Cent ans, une carrière hors norme, et une question qui demeure sans réponse propre : Alan Greenspan a-t-il sauvé l’économie mondiale ou semé les graines de sa pire crise ? L’ancien patron de la Réserve fédérale américaine est décédé lundi 22 juin à l’âge d’un siècle, laissant un héritage que l’histoire continue de trier.
Pendant près de vingt ans aux commandes de la Fed, de 1987 à 2006, Greenspan a traversé la chute du mur de Berlin, l’explosion de la bulle internet et les attentats du 11 septembre. À chaque secousse, sa recette était identique : baisser les taux, inonder les marchés de liquidités, et faire confiance à la main invisible pour tout réguler. Cette philosophie, héritée d’Ayn Rand dont il fut l’ami proche, a dominé la pensée économique mondiale durant toute une génération.

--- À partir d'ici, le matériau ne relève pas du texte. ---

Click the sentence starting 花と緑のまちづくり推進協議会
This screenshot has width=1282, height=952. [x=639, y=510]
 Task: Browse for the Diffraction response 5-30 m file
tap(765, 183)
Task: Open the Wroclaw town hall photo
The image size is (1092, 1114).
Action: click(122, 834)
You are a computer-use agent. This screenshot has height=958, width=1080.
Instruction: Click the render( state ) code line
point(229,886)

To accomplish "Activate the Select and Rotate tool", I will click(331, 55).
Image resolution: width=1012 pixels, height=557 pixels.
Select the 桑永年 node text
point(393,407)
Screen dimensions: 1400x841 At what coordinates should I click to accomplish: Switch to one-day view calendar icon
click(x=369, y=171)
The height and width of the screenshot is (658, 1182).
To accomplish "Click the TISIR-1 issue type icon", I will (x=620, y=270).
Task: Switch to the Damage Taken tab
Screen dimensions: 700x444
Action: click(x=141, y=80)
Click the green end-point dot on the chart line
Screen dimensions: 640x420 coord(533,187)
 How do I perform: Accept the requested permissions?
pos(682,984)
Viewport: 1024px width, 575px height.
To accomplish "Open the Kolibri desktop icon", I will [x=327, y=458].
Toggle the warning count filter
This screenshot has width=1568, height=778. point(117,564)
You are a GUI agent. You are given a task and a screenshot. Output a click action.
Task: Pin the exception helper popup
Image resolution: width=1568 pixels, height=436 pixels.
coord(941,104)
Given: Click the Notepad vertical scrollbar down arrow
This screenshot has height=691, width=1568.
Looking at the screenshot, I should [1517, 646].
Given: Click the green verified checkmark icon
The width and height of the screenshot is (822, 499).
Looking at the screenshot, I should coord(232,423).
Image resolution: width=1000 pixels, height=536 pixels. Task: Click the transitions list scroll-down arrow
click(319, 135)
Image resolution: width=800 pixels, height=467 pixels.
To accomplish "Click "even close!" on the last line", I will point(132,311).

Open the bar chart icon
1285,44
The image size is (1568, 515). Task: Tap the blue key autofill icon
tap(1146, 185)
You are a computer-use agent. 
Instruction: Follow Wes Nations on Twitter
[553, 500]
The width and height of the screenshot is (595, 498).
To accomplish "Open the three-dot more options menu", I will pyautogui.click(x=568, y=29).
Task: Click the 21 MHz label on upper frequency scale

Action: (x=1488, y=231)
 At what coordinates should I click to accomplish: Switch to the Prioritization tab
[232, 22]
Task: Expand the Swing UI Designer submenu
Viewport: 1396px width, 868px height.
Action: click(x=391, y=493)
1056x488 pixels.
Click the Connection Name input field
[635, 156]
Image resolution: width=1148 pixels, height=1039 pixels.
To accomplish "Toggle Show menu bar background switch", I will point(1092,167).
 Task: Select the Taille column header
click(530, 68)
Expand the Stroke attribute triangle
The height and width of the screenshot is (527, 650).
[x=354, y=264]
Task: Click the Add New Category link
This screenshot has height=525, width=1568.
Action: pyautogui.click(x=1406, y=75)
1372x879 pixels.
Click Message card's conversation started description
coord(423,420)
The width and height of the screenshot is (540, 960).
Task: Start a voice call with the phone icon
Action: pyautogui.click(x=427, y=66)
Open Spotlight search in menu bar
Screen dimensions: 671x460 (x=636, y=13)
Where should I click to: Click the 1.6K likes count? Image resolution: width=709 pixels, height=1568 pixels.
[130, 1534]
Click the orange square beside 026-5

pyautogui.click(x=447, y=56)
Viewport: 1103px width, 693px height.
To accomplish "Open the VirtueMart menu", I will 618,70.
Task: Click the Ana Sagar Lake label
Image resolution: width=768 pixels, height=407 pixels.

Le problème, c’est que cette même doctrine a contribué à gonfler la bulle immobilière des années 2000. Quand elle a éclaté en 2008, précipitant la crise des subprimes et la quasi-faillite du système financier mondial, Greenspan a dû concéder devant le Congrès américain quelque chose d’historiquement rare : il s’était trompé sur la capacité des marchés à s’autoréguler.
« J’ai trouvé une faille dans mon idéologie. Je ne sais pas à quel point elle est significative ni durable. »
Cette confession de 2008 reste l’une des plus marquantes de l’histoire économique récente. Mais au-delà de l’anecdote, elle pose une question toujours brûlante en 2026 : les banques centrales du monde entier, qui manient encore les taux comme seul outil face aux crises, ont-elles vraiment tiré les leçons du « Maestro » ? L’Australie, engloutie dans une surchauffe immobilière que ses propres hausses de taux peinent à contenir, semble répondre par la négative.
Greenspan est mort. Ses contradictions, elles, ont encore de beaux jours devant elles.